- [Aim of the exercise]:
Rewrite the part that opens with the line containing "Maximize the terminal window" and closes with the line containing "pyautogui.click(x=94, y=1331)", swapping "terminal" for "browser" and leaving everything else in those lines unchanged.

- [Stored data]:
----------------------------------------

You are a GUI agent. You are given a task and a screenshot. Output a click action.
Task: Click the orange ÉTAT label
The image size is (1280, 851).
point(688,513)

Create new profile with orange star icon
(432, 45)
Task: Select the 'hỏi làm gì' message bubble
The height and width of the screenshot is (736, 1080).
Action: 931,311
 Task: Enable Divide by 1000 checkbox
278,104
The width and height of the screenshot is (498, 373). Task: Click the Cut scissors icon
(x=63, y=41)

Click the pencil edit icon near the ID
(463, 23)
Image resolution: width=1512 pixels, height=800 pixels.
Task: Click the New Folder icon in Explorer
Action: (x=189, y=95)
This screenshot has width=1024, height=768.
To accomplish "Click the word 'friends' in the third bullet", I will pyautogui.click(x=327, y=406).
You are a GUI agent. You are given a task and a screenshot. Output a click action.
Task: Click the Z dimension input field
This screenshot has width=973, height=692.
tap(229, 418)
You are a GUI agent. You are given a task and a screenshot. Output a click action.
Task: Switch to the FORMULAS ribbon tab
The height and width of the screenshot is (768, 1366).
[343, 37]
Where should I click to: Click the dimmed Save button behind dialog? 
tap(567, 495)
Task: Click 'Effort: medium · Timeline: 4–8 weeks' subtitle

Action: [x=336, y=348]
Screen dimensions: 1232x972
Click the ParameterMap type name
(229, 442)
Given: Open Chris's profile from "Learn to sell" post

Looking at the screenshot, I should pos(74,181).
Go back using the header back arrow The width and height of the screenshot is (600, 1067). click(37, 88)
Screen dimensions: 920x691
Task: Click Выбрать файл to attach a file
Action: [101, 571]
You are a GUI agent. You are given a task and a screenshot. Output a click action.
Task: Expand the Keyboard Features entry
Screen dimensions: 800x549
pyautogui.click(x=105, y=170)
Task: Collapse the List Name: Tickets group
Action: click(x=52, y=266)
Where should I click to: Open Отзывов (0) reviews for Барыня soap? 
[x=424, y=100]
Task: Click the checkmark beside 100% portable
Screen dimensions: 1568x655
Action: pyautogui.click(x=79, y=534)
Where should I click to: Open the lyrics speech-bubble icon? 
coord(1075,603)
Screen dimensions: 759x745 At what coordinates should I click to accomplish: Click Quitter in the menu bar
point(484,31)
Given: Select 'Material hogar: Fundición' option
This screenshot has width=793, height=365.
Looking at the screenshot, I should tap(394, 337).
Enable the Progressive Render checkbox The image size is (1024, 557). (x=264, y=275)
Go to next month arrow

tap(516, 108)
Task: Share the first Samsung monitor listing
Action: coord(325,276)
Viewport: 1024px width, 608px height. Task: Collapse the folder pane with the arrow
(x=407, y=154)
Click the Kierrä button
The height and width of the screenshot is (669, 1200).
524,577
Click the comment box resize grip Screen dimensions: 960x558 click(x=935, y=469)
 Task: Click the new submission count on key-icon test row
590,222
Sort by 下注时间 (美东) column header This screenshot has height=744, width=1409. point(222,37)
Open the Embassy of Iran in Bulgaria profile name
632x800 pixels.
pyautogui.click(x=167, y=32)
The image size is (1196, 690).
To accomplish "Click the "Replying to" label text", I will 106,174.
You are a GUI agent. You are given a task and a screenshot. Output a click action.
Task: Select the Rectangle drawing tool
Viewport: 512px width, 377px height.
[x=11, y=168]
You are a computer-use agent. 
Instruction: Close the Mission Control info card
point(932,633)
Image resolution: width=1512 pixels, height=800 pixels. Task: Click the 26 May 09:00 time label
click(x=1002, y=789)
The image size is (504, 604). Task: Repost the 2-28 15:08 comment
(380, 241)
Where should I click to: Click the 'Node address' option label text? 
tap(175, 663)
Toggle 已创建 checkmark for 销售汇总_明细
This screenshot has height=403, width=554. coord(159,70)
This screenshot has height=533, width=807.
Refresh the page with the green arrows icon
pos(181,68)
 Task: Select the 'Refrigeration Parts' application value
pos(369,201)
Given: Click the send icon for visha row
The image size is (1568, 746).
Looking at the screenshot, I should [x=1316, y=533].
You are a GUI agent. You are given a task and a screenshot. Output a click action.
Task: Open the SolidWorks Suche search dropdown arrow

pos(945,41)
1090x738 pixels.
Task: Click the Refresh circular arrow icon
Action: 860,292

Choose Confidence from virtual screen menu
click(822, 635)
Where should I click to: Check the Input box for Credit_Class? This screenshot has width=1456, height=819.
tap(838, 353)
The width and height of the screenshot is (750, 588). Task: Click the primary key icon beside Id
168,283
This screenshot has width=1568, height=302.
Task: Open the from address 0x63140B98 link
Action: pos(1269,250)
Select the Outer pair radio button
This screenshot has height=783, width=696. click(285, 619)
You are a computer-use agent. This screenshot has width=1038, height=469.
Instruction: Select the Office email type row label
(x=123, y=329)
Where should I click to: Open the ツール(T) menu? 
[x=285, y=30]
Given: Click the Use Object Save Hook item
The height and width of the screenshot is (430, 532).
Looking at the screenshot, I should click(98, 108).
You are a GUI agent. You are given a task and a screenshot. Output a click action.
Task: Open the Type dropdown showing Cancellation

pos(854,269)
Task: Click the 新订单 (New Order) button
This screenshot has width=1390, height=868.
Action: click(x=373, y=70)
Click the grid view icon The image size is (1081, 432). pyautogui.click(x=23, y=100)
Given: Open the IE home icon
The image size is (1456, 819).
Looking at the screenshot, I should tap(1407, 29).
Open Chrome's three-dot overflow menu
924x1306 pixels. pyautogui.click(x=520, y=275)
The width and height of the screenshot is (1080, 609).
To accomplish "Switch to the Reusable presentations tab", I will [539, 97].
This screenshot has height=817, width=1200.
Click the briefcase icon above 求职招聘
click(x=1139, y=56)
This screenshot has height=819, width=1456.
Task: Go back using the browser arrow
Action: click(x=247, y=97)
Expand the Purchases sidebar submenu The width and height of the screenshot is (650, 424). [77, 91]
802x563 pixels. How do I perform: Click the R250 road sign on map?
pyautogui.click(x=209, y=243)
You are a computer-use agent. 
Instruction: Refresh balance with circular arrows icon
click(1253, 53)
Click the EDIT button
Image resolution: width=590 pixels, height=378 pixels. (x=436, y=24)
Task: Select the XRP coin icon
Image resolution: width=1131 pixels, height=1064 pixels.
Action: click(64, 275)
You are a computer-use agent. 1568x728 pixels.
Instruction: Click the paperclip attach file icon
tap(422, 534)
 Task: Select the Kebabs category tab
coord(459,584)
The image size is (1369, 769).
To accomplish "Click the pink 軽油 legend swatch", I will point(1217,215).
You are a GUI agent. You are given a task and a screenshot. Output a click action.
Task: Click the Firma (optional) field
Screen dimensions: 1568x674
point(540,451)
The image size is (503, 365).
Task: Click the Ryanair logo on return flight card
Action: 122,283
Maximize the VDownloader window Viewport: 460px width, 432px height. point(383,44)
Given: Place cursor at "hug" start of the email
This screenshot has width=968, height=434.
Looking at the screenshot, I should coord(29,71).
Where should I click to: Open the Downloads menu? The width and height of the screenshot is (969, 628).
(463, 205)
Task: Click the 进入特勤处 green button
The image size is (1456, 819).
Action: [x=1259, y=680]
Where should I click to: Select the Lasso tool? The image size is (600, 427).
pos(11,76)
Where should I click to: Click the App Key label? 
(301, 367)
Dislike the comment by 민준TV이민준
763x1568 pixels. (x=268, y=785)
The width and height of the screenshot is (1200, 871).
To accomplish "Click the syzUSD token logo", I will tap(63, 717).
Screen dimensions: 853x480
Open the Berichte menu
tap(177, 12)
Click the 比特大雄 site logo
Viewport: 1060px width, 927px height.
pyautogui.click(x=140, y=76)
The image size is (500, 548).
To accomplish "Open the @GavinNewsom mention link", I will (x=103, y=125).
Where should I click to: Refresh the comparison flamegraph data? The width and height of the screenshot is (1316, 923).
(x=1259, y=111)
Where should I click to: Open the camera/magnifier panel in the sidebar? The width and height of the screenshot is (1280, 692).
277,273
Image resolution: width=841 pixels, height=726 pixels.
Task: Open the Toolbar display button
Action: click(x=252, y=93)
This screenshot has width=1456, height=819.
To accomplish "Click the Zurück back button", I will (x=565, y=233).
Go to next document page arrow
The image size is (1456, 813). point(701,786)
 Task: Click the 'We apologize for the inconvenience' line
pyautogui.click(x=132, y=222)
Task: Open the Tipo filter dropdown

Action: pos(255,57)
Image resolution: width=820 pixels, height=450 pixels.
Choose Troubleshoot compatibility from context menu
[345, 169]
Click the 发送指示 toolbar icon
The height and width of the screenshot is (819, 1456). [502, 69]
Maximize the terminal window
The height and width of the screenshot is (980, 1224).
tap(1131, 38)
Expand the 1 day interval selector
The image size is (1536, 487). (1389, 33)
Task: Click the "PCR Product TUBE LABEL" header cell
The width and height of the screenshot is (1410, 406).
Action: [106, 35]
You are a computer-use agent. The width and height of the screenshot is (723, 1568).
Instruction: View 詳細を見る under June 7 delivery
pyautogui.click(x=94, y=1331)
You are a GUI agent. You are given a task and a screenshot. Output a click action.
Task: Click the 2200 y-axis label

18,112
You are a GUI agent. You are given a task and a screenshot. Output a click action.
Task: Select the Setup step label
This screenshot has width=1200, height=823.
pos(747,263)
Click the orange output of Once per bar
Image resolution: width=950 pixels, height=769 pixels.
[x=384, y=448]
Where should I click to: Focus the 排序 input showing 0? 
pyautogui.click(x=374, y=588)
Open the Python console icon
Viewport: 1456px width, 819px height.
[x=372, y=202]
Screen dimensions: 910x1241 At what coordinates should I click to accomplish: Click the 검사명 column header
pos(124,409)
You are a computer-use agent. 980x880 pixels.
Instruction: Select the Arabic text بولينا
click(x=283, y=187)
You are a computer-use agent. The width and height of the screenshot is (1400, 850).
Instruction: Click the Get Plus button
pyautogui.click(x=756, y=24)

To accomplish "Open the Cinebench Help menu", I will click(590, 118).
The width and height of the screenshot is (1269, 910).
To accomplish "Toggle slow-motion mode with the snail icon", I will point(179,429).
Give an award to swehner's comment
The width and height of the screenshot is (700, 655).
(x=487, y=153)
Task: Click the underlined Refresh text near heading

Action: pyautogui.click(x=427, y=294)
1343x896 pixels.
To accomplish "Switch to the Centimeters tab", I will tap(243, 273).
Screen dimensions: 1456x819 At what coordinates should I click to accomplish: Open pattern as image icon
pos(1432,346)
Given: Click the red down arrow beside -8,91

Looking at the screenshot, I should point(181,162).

----------------------------------------

- [The reply]:
Maximize the browser window
The height and width of the screenshot is (980, 1224).
tap(1131, 38)
Expand the 1 day interval selector
The image size is (1536, 487). (1389, 33)
Task: Click the "PCR Product TUBE LABEL" header cell
The width and height of the screenshot is (1410, 406).
Action: [106, 35]
You are a computer-use agent. The width and height of the screenshot is (723, 1568).
Instruction: View 詳細を見る under June 7 delivery
pyautogui.click(x=94, y=1331)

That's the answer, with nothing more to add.